** Opening RECORDS SHOWN block **

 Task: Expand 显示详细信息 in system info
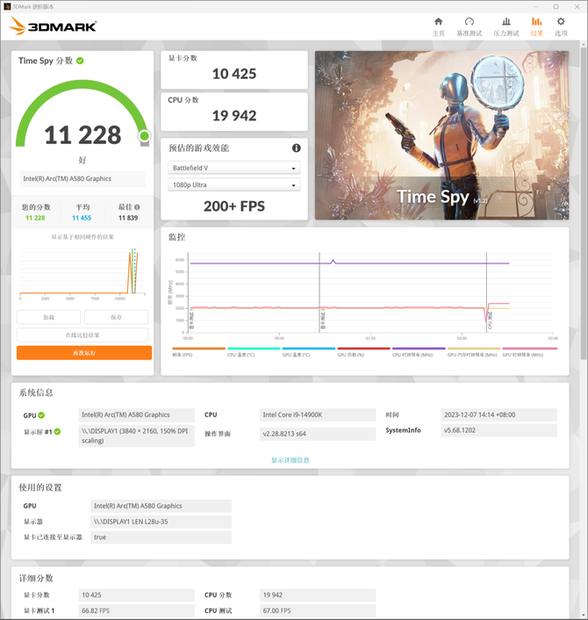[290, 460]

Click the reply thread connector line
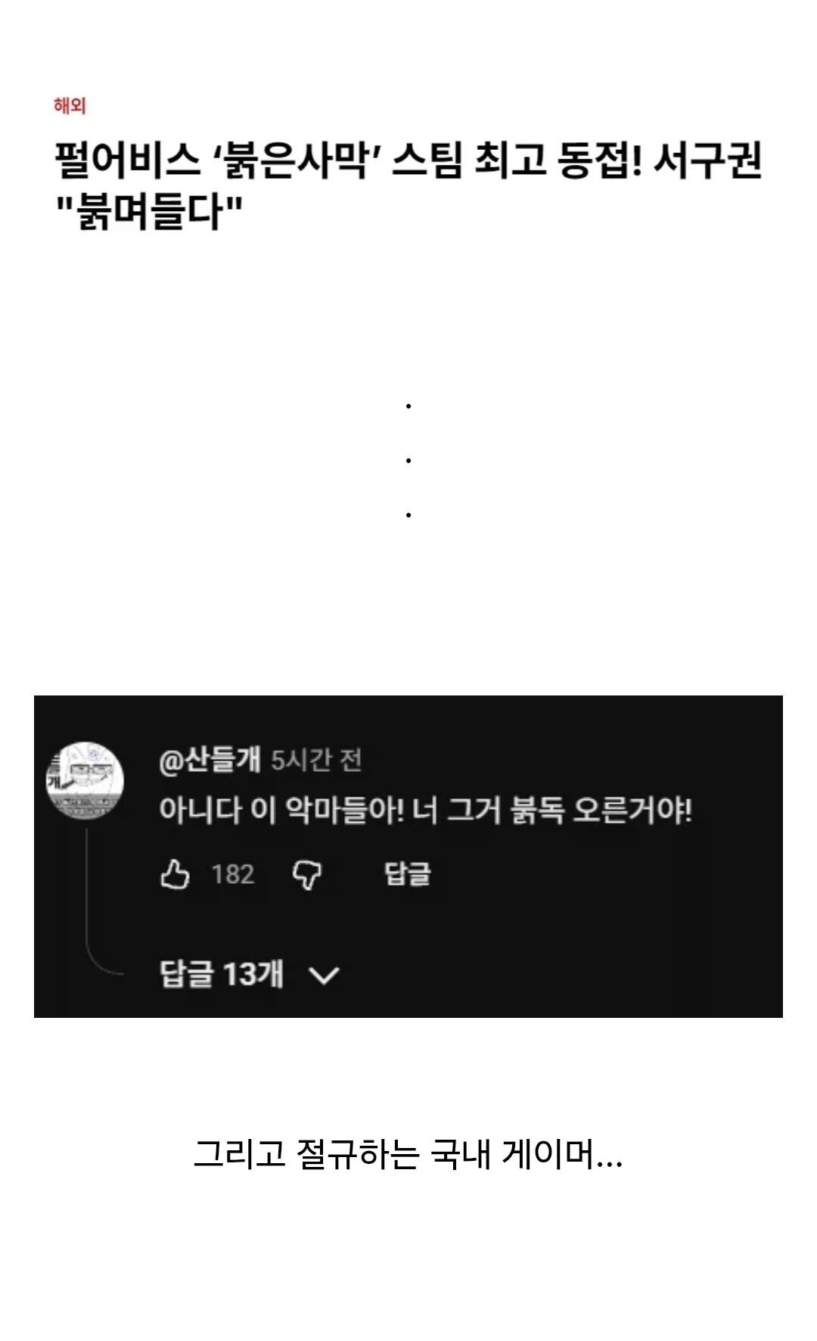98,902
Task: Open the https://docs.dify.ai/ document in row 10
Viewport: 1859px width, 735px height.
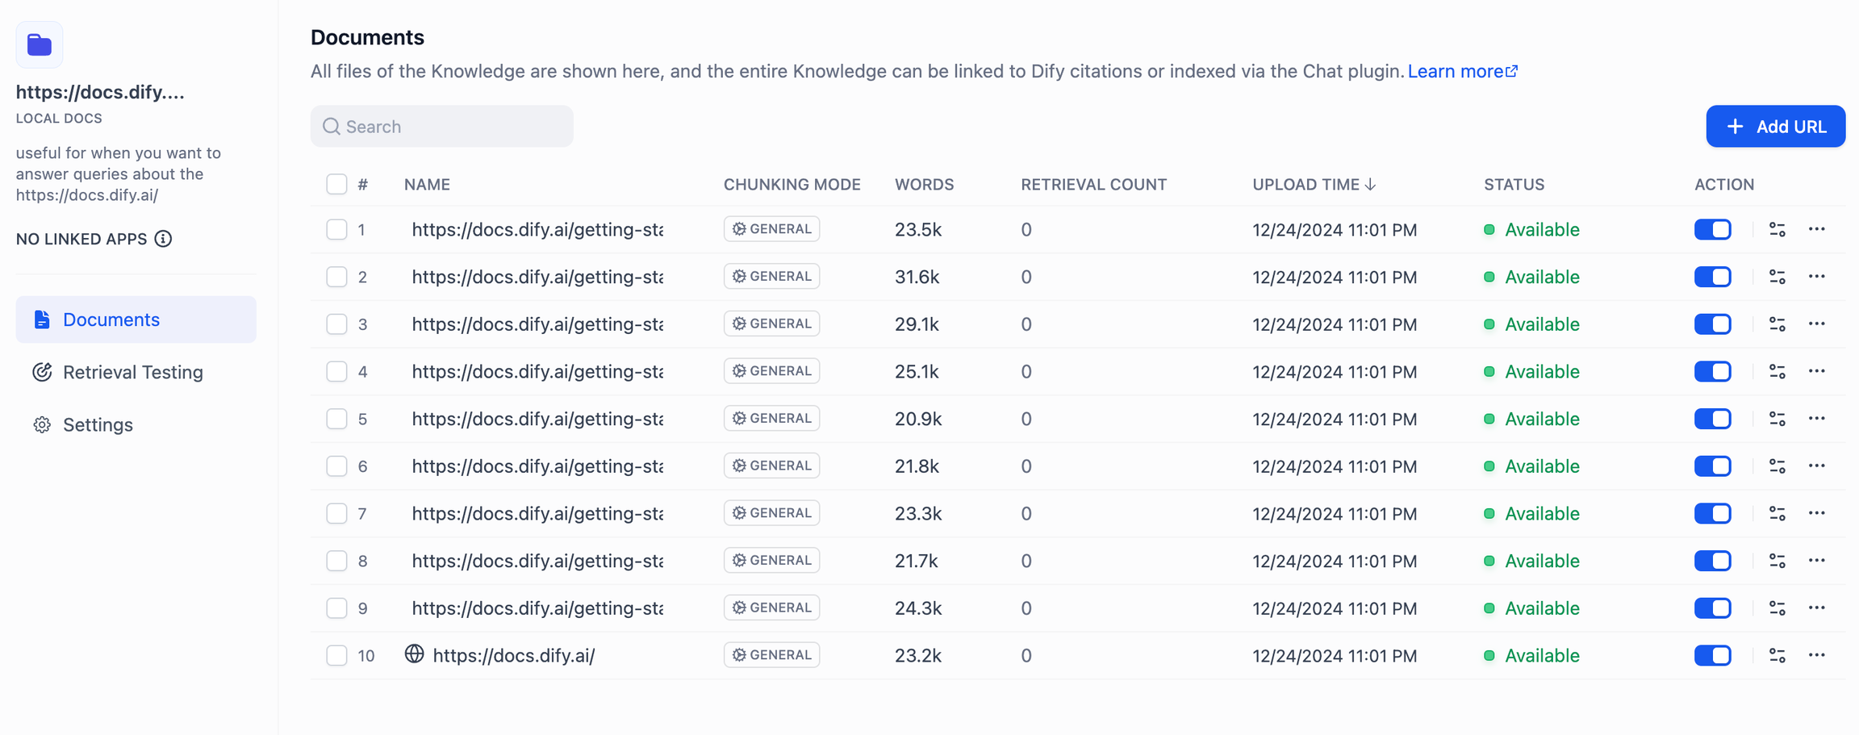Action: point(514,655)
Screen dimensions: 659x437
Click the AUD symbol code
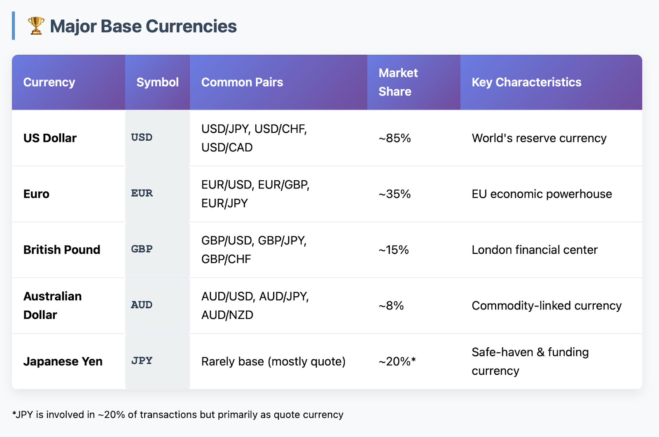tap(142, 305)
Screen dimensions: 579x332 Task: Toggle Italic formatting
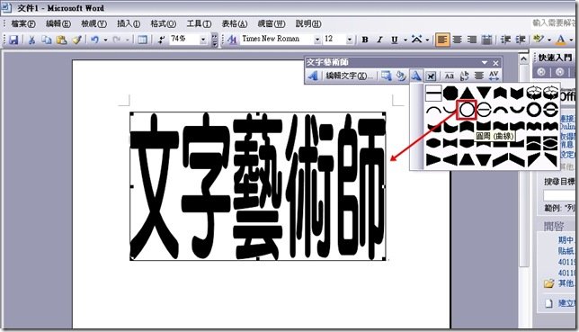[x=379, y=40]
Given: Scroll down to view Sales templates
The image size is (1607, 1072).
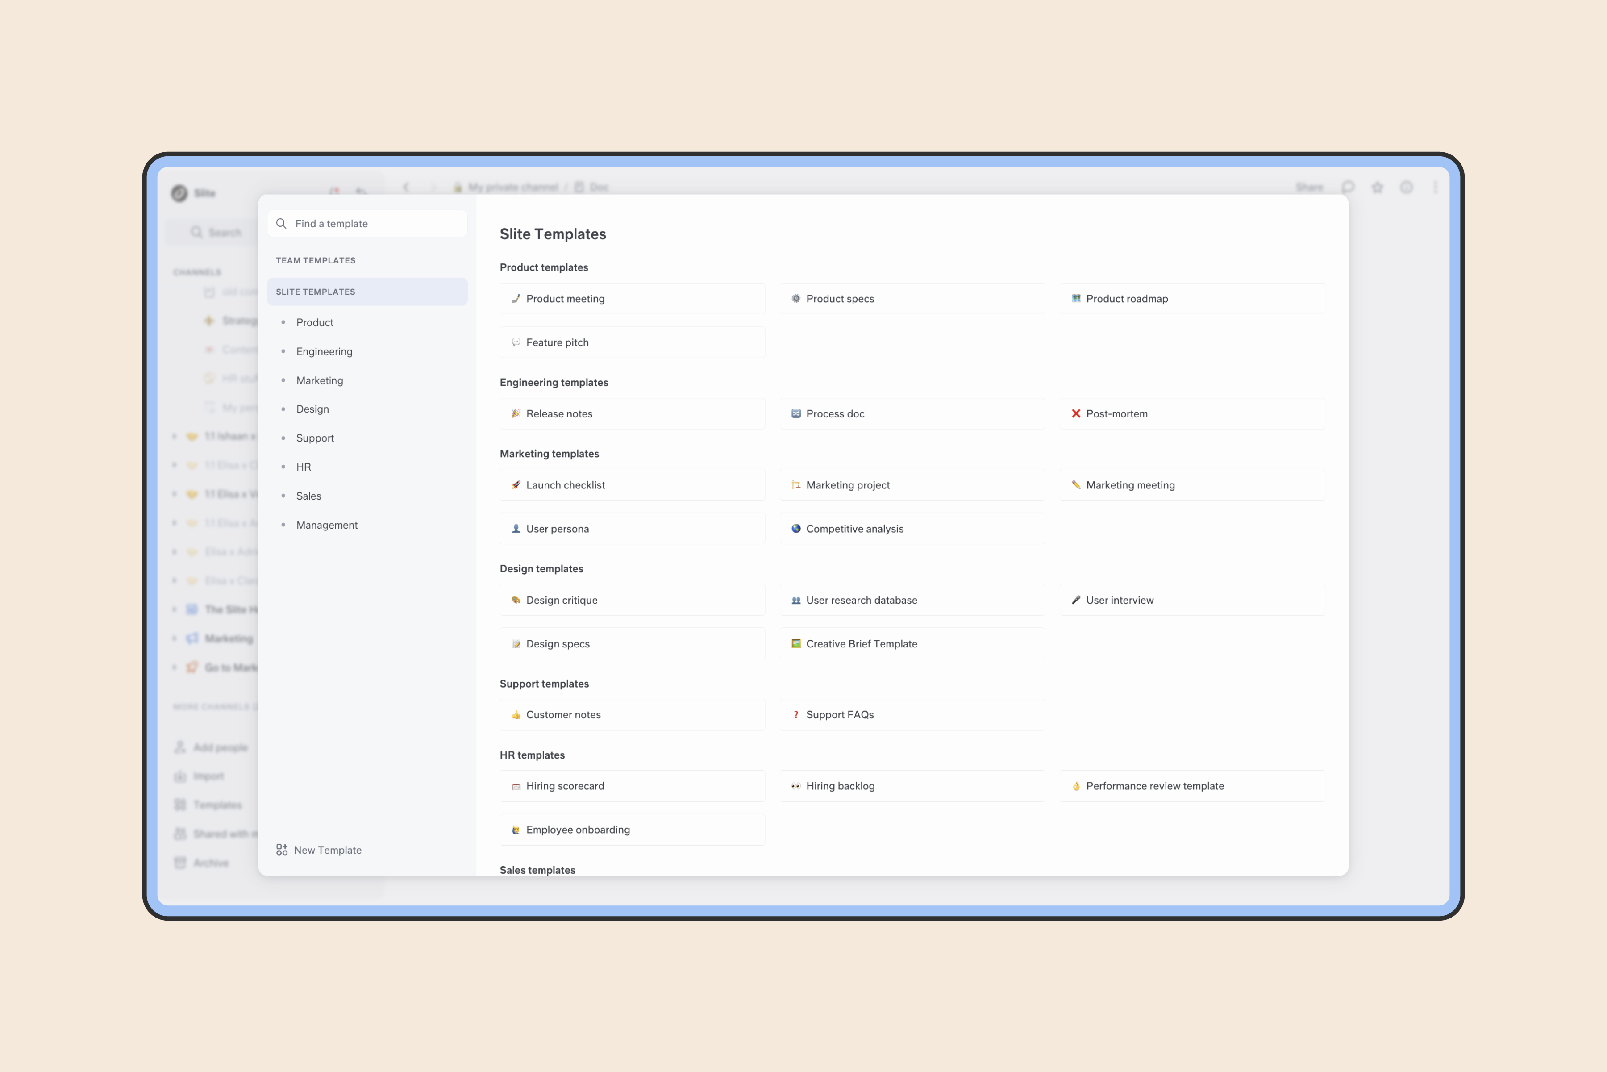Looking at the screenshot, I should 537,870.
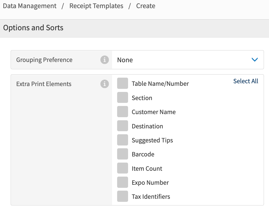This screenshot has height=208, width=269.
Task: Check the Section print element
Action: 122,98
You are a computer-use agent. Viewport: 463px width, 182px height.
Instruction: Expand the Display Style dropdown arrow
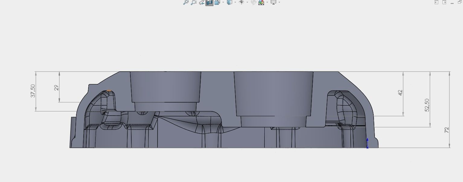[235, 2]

** Closing RECORDS SHOWN block **

All that belongs in the answer is the lines from the line with "You are a computer-use" through the closing line of the entries, inclusive, transcribed exactly and free of pictures.

You are a computer-use agent. Viewport: 463px width, 182px height.
Instruction: Expand the Display Style dropdown arrow
[235, 2]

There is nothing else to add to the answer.